Губы Джейсона раздвинулись и вновь сомкнулись. Выждав несколько секунд, он негромко произнес:
— Я убежден, что это невозможно.
— Однако гарантий вы дать не можете. Итак, я закончу тем, с чего начал: жизни и здоровью испытуемого грозит опасность. Но, — Торнибрайт обвел взглядом присутствующих, — я не настаиваю на том, чтобы он прервал контакт с Катором. Зато я определенно настаиваю на том, чтобы передать проект в ведение правительства. Я глубоко убежден, что мы не должны брать на себя ответственность ни за судьбу Джейса, ни за судьбу человечества, которое может погибнуть, если румлы все-таки нападут на Землю.
— Что касается моей жизни, — сказал Джейсон, — у меня есть право самому решить, как ею распорядиться.
— Путь так.

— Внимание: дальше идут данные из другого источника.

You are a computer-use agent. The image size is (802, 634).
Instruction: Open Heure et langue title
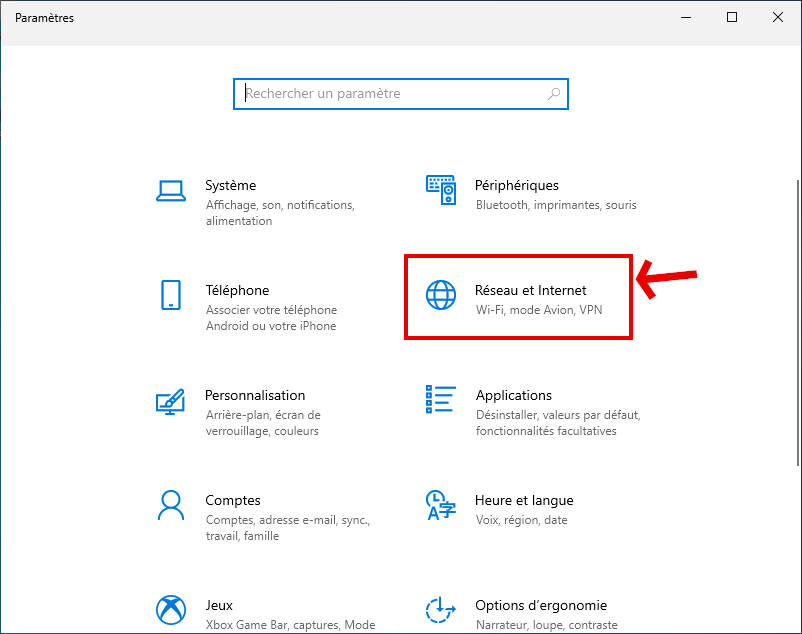coord(524,500)
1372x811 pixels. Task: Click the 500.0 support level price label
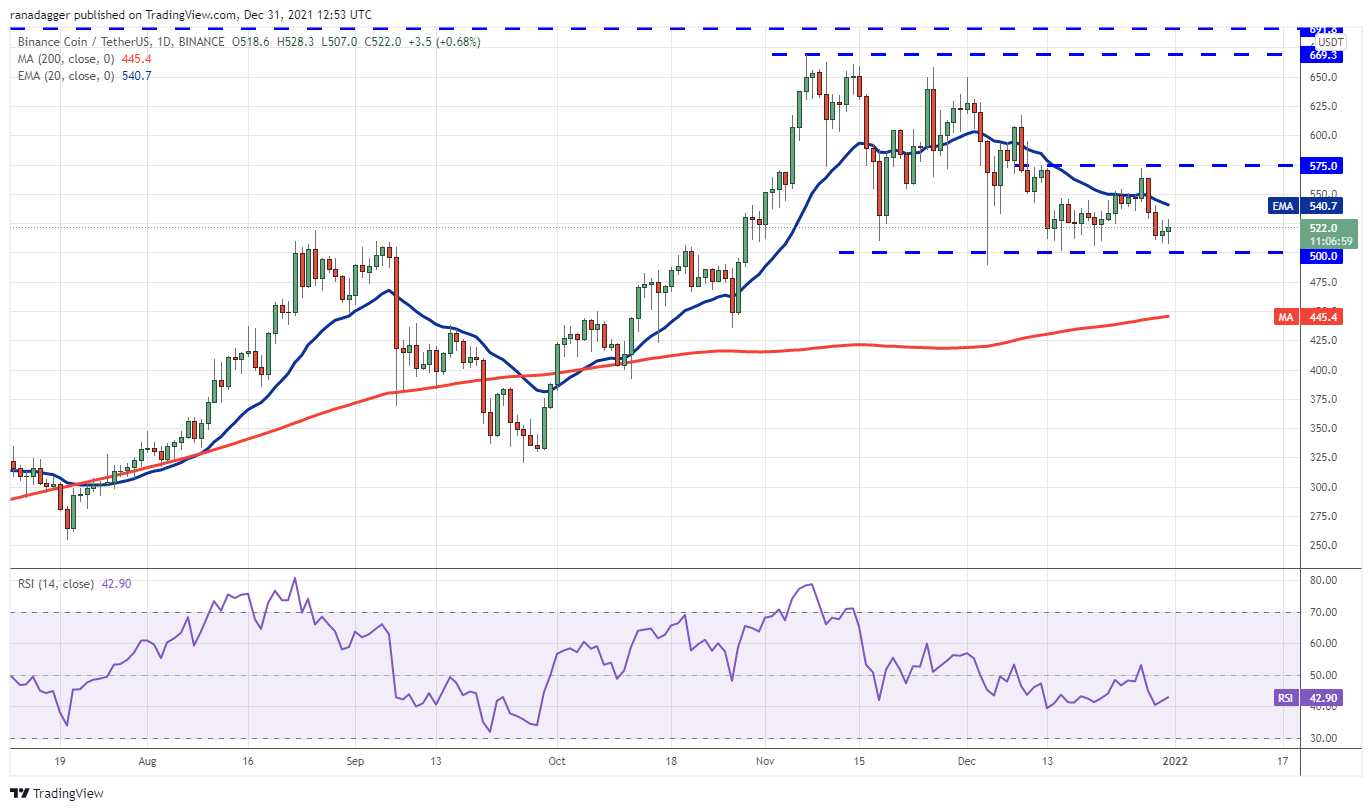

Все равно мое предложение остается в силе. — Торнибрайт наклонился, положил локти на стол. — Сегодня утром я завтракал в нашей столовой со своим другом, Уильямом Готтом, генералом военно-воздушных сил, и заодно познакомил его с Джейсон и Меле. Билл — прекрасный человек, он не чужд науке и к тому же играет не последнюю роль в Администрации президента. Если мы решим именно сейчас, а не в последнюю минуту обратиться к властям, я уверен, что наше желание выполнят и поставят Готта во главе проекта. Лучшей кандидатуры, чем он, нам не подыскать. — Торнибрайт посмотрел на Джейсона, потом перевел взгляд на Меле. — Вы общались с ним совсем недолго, и все же я готов согласиться с тем, что вы о нем скажете. Какое он произвел на вас впечатление?
— Я… — нерешительно произнесла Меле, но Джейсон перебил ее.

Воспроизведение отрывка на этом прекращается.